I pregiudizi sono la parte emotiva degli stereotipi. Il calcio, nelle varie componenti che lo rappresentano, spesso è il peggior ufficio stampa di sé stesso. Può diventare un potente promotore di stereotipi e può ingenerare antipatie profondissime. Pensare che il calcio sia solo un gioco, però, è come pensare che la pittura sia un insieme di colori. Pensare che sia solo tattica è come pensare che il migliore psicologo sia quello che conosce a memoria la fisiologia del cervello. Il calcio rivela quello che siamo, è una rappresentazione fedele della natura umana. Per questo, in realtà, la letteratura che gira intorno al calcio ha ormai assunto contorni nobili. Il calcio è stato strumento narrativo per Peter Handke, per Manuel Vasquez Montalban, per Nick Hornby.

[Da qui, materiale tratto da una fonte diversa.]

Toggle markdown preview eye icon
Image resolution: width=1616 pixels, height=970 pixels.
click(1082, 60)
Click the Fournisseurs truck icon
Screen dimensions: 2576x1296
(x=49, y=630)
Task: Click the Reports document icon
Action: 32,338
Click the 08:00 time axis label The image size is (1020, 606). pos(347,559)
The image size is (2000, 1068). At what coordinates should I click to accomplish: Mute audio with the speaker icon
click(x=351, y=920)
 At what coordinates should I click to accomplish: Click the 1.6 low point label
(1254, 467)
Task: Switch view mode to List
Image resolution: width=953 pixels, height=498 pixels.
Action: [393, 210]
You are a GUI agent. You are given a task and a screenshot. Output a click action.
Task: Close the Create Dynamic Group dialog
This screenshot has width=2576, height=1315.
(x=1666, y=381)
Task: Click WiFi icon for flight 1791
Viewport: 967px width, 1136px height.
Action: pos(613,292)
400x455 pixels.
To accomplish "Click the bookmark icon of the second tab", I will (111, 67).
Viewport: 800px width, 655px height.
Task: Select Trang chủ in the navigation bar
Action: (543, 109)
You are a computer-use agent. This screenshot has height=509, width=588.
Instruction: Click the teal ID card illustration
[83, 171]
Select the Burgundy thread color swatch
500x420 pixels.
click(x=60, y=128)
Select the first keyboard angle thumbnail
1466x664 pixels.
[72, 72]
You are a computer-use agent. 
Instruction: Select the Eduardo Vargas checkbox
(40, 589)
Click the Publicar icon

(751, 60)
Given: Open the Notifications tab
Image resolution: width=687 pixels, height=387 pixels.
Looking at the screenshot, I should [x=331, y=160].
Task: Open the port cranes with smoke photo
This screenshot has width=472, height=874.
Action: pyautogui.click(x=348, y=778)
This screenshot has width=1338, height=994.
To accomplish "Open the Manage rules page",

Anche in Italia, gli esempi sono tantissimi. Luciano Bianciardi scriveva sul Guerin Sportivo. Vasco Pratolini, Alfonso Gatto, Pasolini sono solo alcuni fra gli uomini straordinari che hanno amato il calcio. Hai citato Giovanni Arpino. Azzurro tenebra è un romanzo potente. Ironico, dolente, per certi aspetti intraducibile. È letteratura che prende spunto dalla spedizione catastrofica dell’Italia al mondiale del 1974. Hai citato anche Galeano. Galeano diceva: volevo aiutare i fanatici della lettura a superare la paura del calcio, e i fanatici del calcio a superare la paura dei libri. Quindi, per chiudere, i pregiudizi sono nati per essere infranti. Spero di contribuire – consapevole di quanto minimo possa essere questo contributo, per carità – a superare questi pregiudizi.
Buona Lettura di ” Quando eravamo felici. Italia- Argentina 1990: la partita da cui tutto finisce”.